Garut, kpktipikor.id – Belakangan ini, menjadi sorotan publik terkait maraknya PKBM di wilayah Pakenjeng yang diduga memalsukan peserta didik (siswa fiktif), tidak tercapainya jam belajar tatap muka, dan ada dugaan terjadi transaksi jual beli ijazah dengan nominal tertentu.
“Dilihat dari jumlah peserta didik yang dilaporkan ke Dapodik, rata-rata setiap PKBM tidak sesuai dengan jumlah murid yang mengikuti kegiatan belajar mengajar di setiap PKBM. Periksa dan teliti saja, tidak akan ditemukan peserta didik melakukan kegiatan belajar mengajar sesuai jumlah yang dilaporkan di Dapodik. Dugaannya, para pengelola PKBM hanya mengeruk dana yang digelontorkan pemerintah saja,” ungkap Sumber yang tidak ingin disebutkan namanya kepada awak media.
Menurutnya, anggaran bantuan yang digelontorkan pemerintah membuat para oknum pengelola PKBM justru berlomba-lomba mencari orang untuk bisa dimasukkan jadi peserta didiknya.

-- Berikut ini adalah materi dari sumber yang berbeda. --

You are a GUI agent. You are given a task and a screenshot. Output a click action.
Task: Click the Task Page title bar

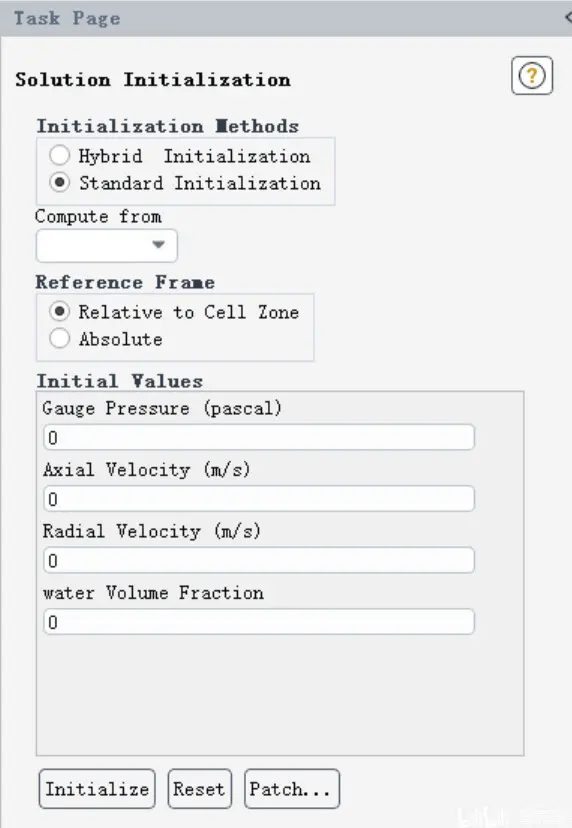286,18
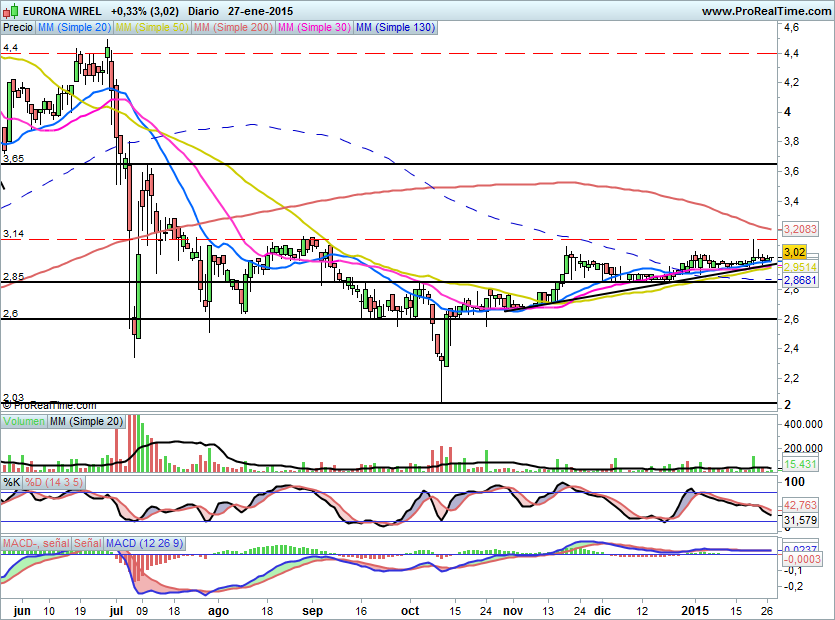Click the 15.431 volume value tag

coord(798,466)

Pasalnya, semakin banyak peserta didik, maka PKBM akan mendapatkan lebih banyak kucuran dana BOSP Kesetaraan.
“Dana BOSP untuk keseteraan Paket A mencapai Rp1,3 juta. Untuk Paket B sebesar Rp1,5 juta, dan Paket C sebesar Rp1,8 juta,” begernya pula.
Padahal, katanya, adanya PKBM adalah untuk membantu masyarakat yang membutuhkan akses pendidikan. Terutama kepada pemuda putus sekolah, agar mendapatkan keseteraan ijazah.
“Namun peluang tersebut justru dimanfaatkan untuk mencari keuntungan pribadi lewat anggaran BOP yang disediakan pemerintah,” ujarnya miris.
Sumber juga menyebutkan, bahwa PKBM Nur Dzatullah yang berada di Kp. Pondok Saluyu Rt 01/RW 03, Desa Jayamekar, Kecamatan Pakenjeng, berdasarkan informasi dari Dapodik Kementerian Pendidikan, memiliki sebanyak 90 Peserta Didik (PD), 5 Ruang Kelas, 4 Rombel, dan 1 Guru.
Namun fakta dilapangan, PKBM Nur Dzatullah, hanya memiliki 2 Ruang Kelas. Bahkan ironisnya, 1 Ruang Kelas pun tidak terlihat ada fasilitasnya, walau hanya bangku untuk kegiatan belajar mengajar. Benar-benar tidak ada satu walau kelaspun. Selain itu, tidak pula ditemukan aktifitas kegiatan belajar mengajar.
Kepala sekolahh PKBM Nur Dzatullah mengaku, bahwa untuk mendapatkan anggaran pembangunan sekolah pun terasa sangat sulit.
“Ini juga saya bangun pake uang pribadi saya,” tutur Kartini, yang mengaku sebagai Kepala Sekolah PKBM tersebut.
Menurut Kartini, PKBM tempatnya mengajar itu banyak menerima peserta didik dari berbagai daerah.
“Karena saya kasian ketika anak-anak yang harusnya masih layak mempunyai legalitas ijazah,” ujarnya.
Ditanya soal sistem pembelajaran di PKBM Nur Dzatullah Kp. Pondok Saluyu, Kartini menyebut bahwa PKBM Nur Dzatullah membentuk beberapa Kelompok Belajar, ada yang secara tatap muka di ruang kelas yang disediakan dan ada juga pembelajaran melalui lewat online.